Macron : le déni de réalité

Au lendemain du vote de la motion de censure, Emmanuel Macron a pris une énième fois la parole pour dire une énième fois la même chose. Il n’est responsable de rien. Les Français ont mal voté et les autres partis politiques sont opportunistes et inconscients. On connait la chanson... Doté d’une insondable capacité à nier la réalité, Macron a tenté de se présenter en leader d’une nation qu’il souhaite rassembler autour d’un « gouvernement d’intérêt général » (faut-il comprendre que les précédents gouvernements servaient des intérêts particuliers ?). Des formules creuses pour un personnage sans inspiration, isolé et que plus personne n’écoute sinon les quelques fidèles courtisans qu’il lui reste parce qu’ils n’ont pas encore réussi à se recaser ailleurs (ce n’est qu’une question de temps…).

Tout dans cette prestation sonnait faux, décalé, anachronique. Il n’est plus le Président jeune et dynamique de 2017 incarnant la « start-up nation » et censé moderniser la France pour lui redonner toute sa place dans le monde. Il est le Président qui a un bilan, et celui-ci est catastrophique à tous les niveaux. Inutile d’en faire l’inventaire puisque tout cela est désormais acquis et admis par tous. Mais comment expliquer à un homme aussi vaniteux qu’il serait temps de poser les pieds sur terre ?
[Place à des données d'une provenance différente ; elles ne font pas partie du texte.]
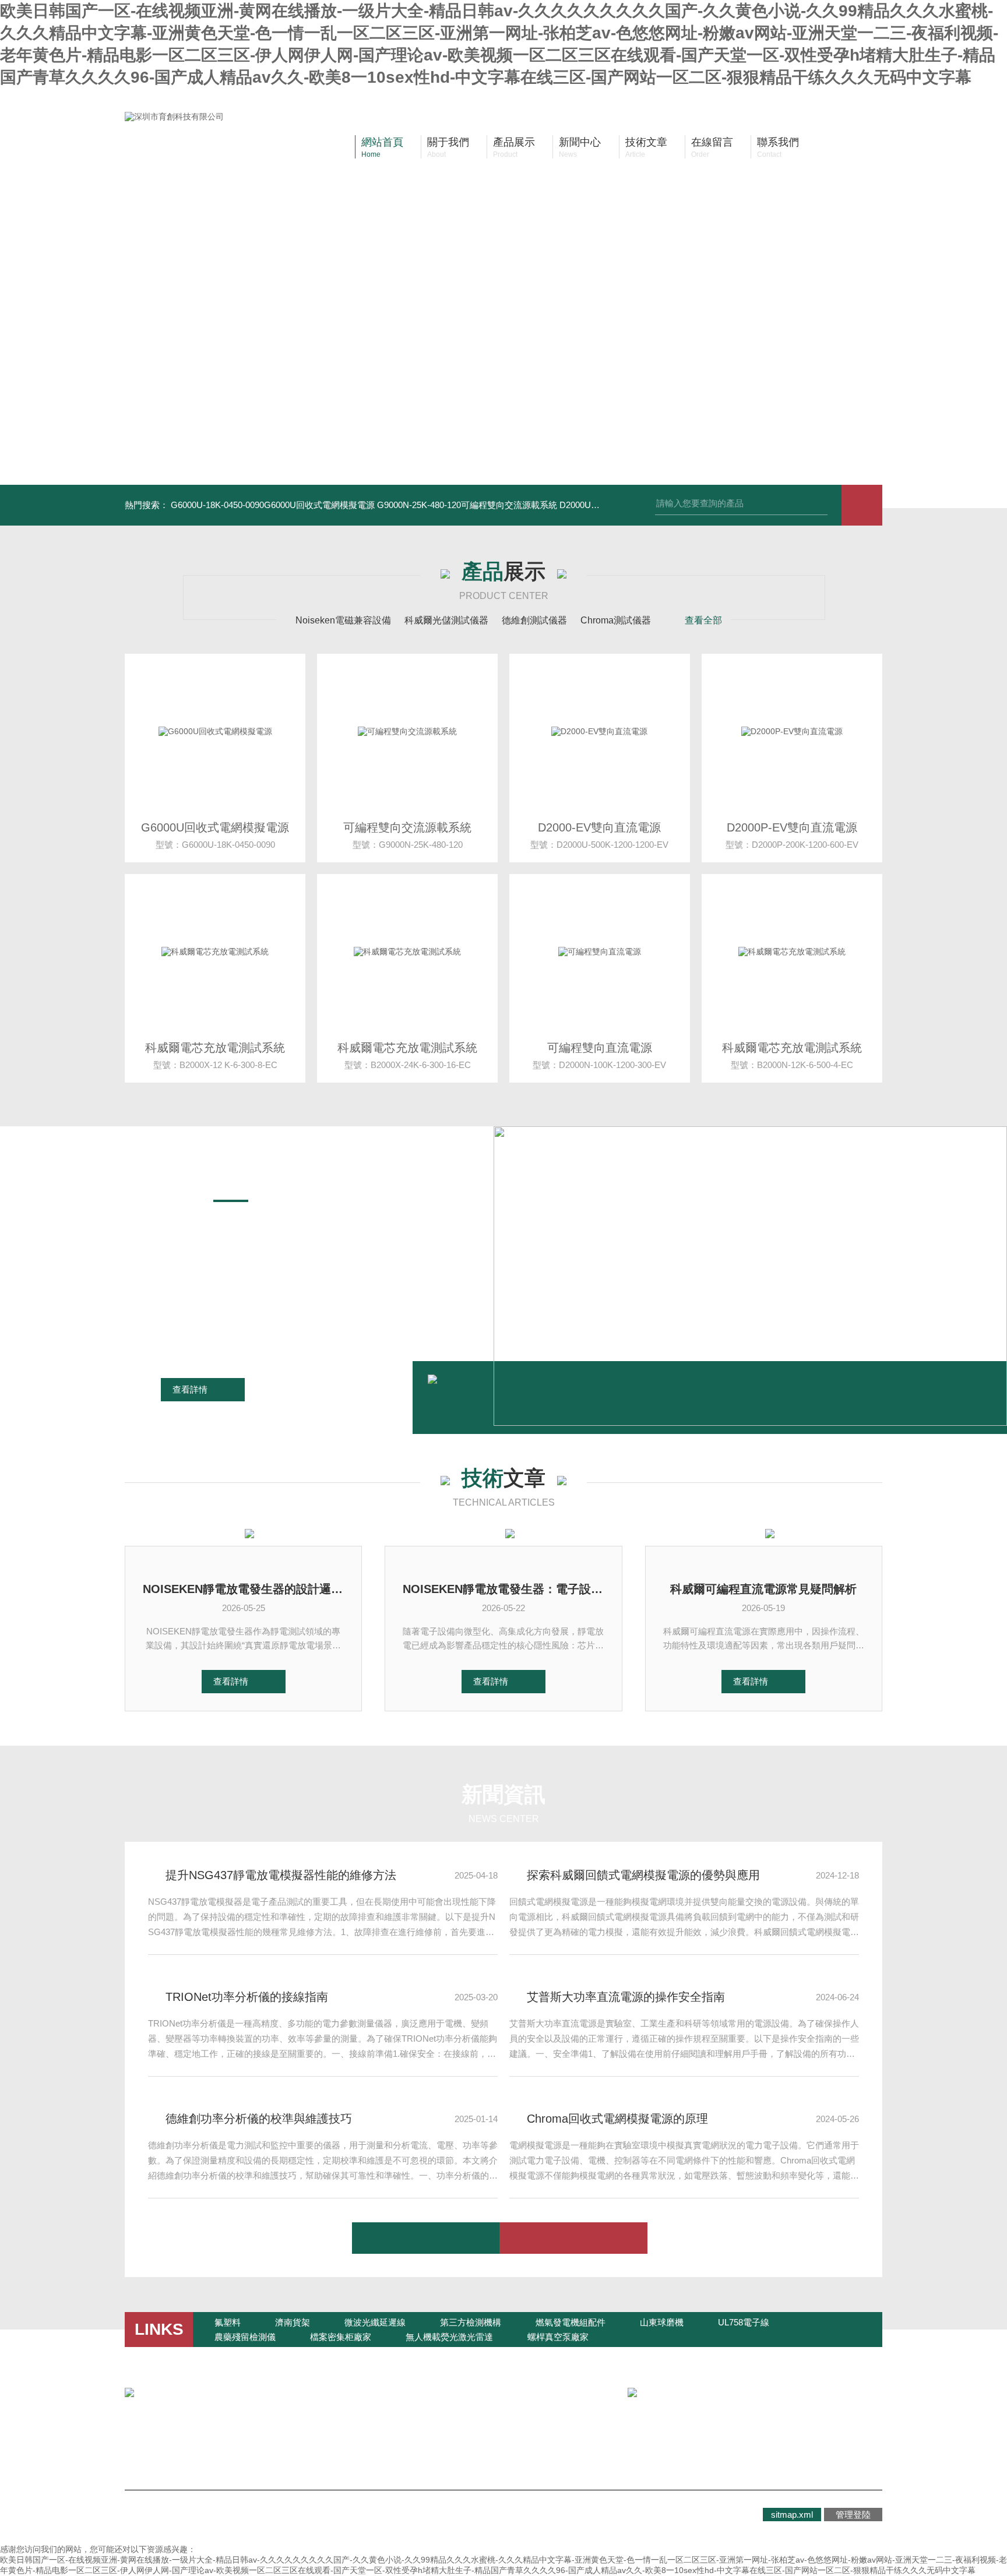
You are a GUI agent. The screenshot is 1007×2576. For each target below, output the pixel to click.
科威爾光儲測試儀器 (446, 620)
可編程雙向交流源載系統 (407, 827)
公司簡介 (169, 2438)
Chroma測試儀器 (615, 620)
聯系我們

N’y a-t-il personne dans son entourage pour lui expliquer qu’après sept années à exercer le pouvoir de manière autoritaire, injuste et méprisante, il est rejeté par 75 % des Français ? Que les élections législatives où la formation présidentielle est arrivée en 3e position derrière le Nouveau Front Populaire (NFP) et le Rassemblement National (RN) ont acté que le pays ne veut plus de sa politique ? Qu’un Président en minorité à l’Assemblée nationale, même sous la Ve République, ne peut plus conduire la politique de la nation ?

Le déni et l’arrogance de Macron sont si puissants qu’il a décidé de sortir de son chapeau un dinosaure de la politique française, François Bayrou, pour être le prochain Premier ministre, c’est-à-dire l’une des premières personnalités à s’être rallié à lui pendant la campagne présidentielle de 2017. Avec Barnier, ce n’était pas la révolution, mais Emmanuel Macron avait au moins fait l’effort d’entretenir l’illusion d’une pseudo cohabitation. Mais pour celui qui a toujours concentré un maximum de pouvoirs entre ses mains, c’était déjà trop. Retour dans le passé. Il fait comme si les élections législatives de 2024 n’avaient jamais eu lieu, comme s’il pouvait encore se permettre de composer et de diriger le gouvernement.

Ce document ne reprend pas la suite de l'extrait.